The truth is I’m optimistic!  I don’t want to push buttons perhaps so much as urgently share the message that we can be optimistic as a country. 

I’ve got a wonderful quotation of George Clooney’s.  He says, “I think we’re really great at this as a country:  We do dumb things, and  then we fix them.  Pearl Harbor:  We grab all the Japanese-Americans and throw them in detention camps.  Well, that’s not very sporting of us, but we fix it.  In the fifties, we grab people because they read a newspaper and bring them in for investigation.  Pretty dumb.  Vietnam?  Pretty stupid.  But there seems to be a tide turning.  The Democrats aren’t providing the answers, but the Republicans aren’t getting free passes on everything.  You don’t get to say you’re either with us or with the enemy anymore.  So I’m an optimist about the United States.”   

I think Clooney may be on to something there, and I agree:  We are going to rise to the challenge of this country’s failed sense of direction.  We will once again orient ourselves to the North Star, to a trajectory that is noble, and we will set a course.  I know we will! 

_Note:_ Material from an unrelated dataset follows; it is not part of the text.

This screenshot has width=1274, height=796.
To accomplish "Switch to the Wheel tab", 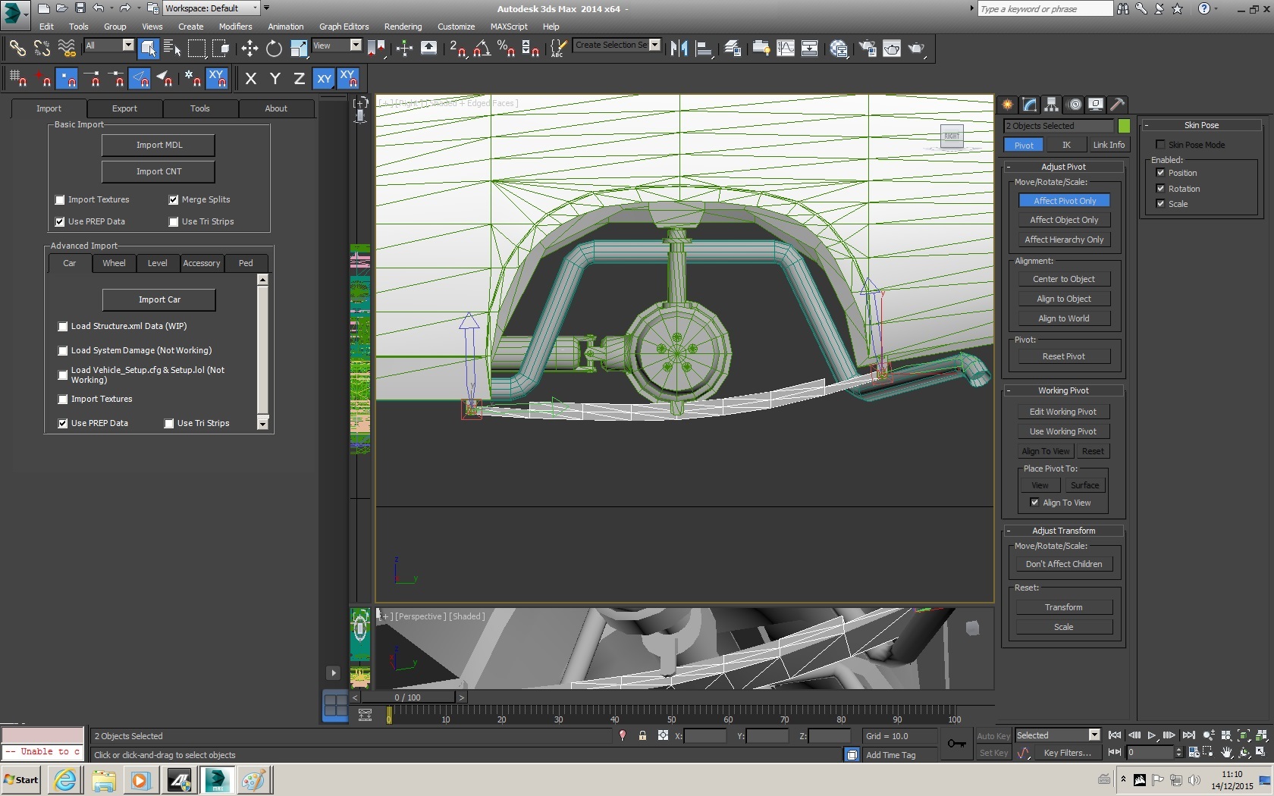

When you’re told you can either succeed or fail, either way you are being challenged.  Our country was built on challenge, and I think it’s one of the nameless anchors of liberal religion as well, of Unitarian Universalism.  We don’t get a lot of religious direction necessarily, we each have to challenge ourselves to identify our own noble trajectories.  When we find ourselves seriously off-course in life - when we are failing - that’s our opportunity to re-orient and embrace the challenge of setting a new course.  It was Edwin Friedman, a brilliant family therapist, who said, “Challenge is the basic context of health and survival, of a person, of the family, of a religious organization, or even (in the course of evolution) an entire species.” 

The hardest part may be deciding which challenges to pour our hearts and souls into, because we can’t do them all.  The one we should pick is usually the thing we have the most fear about doing.  We have to ask, what challenge is going to honor my life, my family, my community, my country, my planet?

You have permission to fail.  You also have permission to succeed. 

No matter how old you are, do not be afraid to do the things that make you come alive!  Because what the world needs is people that have come alive.  


* The contents of this story are taken from the December 29, 2005 issue of Rolling Stone magizine.